> [Directions for this task]: Recast the records, from the start through the line containing "pos(760,517)", as a JSON list of strings with one string per line and blank lines omitted.

— begin Provided data —

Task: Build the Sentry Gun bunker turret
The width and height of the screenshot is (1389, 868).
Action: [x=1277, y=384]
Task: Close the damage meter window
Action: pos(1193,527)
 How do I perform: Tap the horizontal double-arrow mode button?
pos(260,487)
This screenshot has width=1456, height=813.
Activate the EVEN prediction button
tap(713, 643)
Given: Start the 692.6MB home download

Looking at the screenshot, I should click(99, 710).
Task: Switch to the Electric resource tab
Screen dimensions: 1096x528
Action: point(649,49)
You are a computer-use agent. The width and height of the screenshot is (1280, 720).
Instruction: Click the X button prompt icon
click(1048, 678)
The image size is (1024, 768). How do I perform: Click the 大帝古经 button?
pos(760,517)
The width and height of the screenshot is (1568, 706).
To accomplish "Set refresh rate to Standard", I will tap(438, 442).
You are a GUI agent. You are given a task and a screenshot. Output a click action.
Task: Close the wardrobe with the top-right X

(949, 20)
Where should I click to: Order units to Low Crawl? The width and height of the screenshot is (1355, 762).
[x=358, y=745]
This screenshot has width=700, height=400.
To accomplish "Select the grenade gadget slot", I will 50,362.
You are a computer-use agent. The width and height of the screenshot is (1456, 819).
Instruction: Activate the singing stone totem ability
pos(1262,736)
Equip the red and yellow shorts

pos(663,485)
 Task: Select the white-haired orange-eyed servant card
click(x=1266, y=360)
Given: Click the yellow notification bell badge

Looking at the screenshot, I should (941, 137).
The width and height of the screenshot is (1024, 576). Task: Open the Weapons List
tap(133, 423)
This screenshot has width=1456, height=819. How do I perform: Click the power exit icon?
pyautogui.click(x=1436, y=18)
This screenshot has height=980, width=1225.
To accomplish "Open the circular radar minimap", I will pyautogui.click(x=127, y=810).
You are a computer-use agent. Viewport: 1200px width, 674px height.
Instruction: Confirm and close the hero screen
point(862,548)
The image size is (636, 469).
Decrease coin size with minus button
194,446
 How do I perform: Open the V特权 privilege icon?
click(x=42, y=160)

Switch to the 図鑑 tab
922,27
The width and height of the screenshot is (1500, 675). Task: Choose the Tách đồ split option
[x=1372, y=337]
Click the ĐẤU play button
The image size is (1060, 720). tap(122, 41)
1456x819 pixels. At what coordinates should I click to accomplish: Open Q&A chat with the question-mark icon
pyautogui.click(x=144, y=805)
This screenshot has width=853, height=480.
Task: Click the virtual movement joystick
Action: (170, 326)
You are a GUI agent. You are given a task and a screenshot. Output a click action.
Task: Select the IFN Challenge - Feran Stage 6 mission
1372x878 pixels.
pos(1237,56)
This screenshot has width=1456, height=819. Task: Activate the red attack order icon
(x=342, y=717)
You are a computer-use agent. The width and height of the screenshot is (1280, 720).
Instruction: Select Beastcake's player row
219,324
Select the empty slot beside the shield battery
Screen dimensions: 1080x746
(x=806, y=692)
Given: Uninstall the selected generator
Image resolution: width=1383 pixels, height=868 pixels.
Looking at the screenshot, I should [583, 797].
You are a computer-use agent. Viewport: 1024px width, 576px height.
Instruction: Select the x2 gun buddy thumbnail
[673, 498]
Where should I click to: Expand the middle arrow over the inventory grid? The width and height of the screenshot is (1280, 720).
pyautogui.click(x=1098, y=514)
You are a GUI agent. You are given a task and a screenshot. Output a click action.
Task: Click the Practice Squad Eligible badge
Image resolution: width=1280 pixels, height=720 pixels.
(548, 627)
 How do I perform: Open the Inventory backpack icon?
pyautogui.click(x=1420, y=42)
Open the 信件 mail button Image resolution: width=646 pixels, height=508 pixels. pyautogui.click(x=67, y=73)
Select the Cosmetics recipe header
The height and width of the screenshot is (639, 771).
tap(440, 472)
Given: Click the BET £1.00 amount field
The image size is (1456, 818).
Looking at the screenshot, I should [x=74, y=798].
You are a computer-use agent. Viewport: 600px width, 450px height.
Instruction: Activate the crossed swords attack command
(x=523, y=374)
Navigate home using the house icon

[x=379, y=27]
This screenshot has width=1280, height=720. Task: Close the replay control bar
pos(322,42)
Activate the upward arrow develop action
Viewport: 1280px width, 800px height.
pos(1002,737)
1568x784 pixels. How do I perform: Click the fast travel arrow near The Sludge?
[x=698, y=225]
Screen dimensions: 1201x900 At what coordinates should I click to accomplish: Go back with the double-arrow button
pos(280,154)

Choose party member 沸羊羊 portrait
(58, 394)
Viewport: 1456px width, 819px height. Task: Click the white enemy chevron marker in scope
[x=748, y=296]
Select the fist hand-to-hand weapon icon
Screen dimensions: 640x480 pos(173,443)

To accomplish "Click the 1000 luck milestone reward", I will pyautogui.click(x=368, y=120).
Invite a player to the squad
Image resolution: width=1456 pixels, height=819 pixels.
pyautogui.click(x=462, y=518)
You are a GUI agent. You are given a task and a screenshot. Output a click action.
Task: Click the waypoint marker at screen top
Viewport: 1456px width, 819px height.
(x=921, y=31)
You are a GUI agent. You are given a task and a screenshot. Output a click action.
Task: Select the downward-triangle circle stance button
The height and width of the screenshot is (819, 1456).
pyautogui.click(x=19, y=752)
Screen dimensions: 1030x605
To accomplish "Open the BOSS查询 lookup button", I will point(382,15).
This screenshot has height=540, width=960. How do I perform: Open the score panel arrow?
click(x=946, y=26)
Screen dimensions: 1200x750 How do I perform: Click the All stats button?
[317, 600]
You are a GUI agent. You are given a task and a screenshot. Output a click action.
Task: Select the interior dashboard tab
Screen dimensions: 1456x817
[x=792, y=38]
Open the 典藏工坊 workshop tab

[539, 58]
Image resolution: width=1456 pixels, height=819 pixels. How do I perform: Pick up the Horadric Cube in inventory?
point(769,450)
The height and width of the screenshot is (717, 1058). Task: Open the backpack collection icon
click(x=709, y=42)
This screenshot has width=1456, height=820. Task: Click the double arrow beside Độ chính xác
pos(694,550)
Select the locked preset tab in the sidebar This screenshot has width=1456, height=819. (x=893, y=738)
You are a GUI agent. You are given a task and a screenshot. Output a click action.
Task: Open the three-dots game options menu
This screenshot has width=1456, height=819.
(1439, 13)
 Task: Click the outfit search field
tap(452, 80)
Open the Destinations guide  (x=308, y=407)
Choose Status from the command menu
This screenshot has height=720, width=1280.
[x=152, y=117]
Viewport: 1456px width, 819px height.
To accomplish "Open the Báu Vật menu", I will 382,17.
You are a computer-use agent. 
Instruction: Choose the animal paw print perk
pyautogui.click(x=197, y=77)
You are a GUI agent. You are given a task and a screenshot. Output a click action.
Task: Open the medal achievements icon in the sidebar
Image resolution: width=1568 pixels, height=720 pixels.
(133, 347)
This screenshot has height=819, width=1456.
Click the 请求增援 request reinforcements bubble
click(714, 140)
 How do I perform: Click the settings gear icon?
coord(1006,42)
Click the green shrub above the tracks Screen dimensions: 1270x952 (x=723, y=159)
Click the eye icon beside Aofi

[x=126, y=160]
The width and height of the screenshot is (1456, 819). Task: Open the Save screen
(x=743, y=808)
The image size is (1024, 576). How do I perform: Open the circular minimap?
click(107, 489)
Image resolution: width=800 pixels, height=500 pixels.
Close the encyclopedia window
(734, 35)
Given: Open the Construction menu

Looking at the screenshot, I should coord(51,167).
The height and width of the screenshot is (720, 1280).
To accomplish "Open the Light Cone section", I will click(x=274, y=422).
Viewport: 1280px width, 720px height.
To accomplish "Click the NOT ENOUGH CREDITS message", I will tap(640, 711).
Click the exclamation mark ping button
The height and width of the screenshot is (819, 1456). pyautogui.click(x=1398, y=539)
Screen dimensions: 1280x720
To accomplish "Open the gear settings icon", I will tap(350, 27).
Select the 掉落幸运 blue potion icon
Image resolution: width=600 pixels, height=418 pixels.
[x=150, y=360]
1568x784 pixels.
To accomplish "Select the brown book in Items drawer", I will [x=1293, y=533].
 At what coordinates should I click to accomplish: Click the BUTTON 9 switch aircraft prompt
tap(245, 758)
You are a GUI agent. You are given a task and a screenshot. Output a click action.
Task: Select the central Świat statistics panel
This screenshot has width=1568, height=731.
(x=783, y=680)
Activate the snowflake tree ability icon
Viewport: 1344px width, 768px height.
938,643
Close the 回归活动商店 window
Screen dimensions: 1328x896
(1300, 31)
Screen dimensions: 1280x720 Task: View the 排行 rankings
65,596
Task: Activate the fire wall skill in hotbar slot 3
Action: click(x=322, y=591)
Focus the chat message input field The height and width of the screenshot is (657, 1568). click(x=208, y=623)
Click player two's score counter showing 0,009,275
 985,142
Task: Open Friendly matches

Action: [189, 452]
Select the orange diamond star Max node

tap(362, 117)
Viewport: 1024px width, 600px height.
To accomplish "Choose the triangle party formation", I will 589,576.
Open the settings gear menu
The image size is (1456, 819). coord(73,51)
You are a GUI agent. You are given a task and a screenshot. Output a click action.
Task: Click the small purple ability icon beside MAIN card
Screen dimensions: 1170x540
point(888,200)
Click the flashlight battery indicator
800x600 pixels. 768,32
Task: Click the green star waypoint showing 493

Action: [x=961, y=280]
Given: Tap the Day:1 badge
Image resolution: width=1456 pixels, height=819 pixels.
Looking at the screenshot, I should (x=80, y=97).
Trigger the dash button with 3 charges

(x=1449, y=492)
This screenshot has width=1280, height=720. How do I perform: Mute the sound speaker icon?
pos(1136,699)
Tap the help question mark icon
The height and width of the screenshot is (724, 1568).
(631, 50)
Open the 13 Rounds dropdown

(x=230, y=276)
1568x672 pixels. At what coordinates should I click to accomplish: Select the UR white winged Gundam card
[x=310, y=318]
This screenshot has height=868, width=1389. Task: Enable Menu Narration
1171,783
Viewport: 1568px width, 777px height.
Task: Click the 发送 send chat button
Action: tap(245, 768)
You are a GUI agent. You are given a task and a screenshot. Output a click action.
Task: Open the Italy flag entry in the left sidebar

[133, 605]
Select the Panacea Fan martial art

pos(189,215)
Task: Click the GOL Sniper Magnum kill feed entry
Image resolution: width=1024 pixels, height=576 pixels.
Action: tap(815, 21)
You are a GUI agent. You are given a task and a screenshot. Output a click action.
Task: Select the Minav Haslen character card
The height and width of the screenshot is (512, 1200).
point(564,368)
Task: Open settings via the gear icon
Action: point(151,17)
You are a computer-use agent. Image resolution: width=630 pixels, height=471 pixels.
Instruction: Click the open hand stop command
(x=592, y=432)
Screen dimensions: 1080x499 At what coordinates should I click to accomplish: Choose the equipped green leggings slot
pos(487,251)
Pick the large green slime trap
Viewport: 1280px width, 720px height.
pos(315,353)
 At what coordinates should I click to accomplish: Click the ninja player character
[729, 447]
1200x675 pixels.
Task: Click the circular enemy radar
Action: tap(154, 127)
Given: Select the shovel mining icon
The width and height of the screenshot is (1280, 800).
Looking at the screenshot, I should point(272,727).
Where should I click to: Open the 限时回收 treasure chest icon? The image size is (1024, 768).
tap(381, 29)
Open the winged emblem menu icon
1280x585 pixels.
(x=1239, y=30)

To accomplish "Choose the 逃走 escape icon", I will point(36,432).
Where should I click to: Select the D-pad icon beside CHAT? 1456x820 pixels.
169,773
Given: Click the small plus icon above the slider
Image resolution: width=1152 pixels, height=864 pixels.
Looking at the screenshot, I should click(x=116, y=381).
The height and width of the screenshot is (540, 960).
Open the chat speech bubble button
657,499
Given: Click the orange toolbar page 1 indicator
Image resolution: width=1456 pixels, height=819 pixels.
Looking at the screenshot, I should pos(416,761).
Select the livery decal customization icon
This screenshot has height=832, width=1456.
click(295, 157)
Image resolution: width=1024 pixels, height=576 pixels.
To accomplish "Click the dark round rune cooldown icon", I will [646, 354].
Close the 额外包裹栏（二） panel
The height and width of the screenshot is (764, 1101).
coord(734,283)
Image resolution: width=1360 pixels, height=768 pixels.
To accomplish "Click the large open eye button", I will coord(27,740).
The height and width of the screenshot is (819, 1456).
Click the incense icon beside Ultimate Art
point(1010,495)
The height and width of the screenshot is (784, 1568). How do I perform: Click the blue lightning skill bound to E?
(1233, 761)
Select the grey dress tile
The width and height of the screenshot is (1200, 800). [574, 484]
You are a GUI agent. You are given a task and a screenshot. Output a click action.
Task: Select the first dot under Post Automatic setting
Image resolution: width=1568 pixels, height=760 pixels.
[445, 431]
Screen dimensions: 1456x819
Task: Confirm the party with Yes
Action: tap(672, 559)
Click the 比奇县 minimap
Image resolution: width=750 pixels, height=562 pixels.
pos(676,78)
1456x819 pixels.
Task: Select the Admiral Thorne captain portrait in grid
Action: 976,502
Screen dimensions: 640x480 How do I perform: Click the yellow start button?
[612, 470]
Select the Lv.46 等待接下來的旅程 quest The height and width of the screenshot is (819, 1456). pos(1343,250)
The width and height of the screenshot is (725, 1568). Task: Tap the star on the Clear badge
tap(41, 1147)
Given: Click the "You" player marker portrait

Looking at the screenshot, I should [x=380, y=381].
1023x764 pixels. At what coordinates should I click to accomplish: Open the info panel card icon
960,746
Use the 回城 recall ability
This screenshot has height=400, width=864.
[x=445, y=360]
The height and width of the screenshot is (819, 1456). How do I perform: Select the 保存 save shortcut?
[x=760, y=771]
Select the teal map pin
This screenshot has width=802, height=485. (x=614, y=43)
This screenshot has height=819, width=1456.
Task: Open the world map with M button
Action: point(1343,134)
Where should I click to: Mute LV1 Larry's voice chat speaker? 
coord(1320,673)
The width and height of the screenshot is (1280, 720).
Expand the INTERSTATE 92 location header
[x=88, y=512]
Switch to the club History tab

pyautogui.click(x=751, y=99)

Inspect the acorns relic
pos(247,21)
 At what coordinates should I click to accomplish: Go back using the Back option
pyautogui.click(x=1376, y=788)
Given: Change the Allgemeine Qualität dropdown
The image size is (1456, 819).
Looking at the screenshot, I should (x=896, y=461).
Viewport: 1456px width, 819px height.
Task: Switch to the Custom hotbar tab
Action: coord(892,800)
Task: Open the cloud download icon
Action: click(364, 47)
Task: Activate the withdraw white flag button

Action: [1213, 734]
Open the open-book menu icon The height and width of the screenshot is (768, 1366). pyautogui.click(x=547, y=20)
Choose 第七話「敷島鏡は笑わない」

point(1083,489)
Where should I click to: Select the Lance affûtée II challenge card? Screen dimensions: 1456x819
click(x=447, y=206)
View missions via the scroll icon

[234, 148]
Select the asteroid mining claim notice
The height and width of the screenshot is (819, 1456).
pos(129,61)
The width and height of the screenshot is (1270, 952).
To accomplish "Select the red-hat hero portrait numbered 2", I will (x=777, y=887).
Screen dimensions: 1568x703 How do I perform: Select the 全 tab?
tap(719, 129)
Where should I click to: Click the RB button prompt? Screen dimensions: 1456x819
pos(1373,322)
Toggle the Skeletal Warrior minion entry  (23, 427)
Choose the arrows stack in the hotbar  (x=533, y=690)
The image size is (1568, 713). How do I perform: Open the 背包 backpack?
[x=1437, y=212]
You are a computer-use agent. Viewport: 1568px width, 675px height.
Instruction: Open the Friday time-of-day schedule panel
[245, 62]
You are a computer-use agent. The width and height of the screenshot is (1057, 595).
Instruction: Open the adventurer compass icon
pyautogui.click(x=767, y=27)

— end Provided data —

> [Solution to the problem]:
[
  "Task: Build the Sentry Gun bunker turret",
  "The width and height of the screenshot is (1389, 868).",
  "Action: [x=1277, y=384]",
  "Task: Close the damage meter window",
  "Action: pos(1193,527)",
  " How do I perform: Tap the horizontal double-arrow mode button?",
  "pos(260,487)",
  "This screenshot has width=1456, height=813.",
  "Activate the EVEN prediction button",
  "tap(713, 643)",
  "Given: Start the 692.6MB home download",
  "Looking at the screenshot, I should click(99, 710).",
  "Task: Switch to the Electric resource tab",
  "Screen dimensions: 1096x528",
  "Action: point(649,49)",
  "You are a computer-use agent. The width and height of the screenshot is (1280, 720).",
  "Instruction: Click the X button prompt icon",
  "click(1048, 678)",
  "The image size is (1024, 768). How do I perform: Click the 大帝古经 button?",
  "pos(760,517)"
]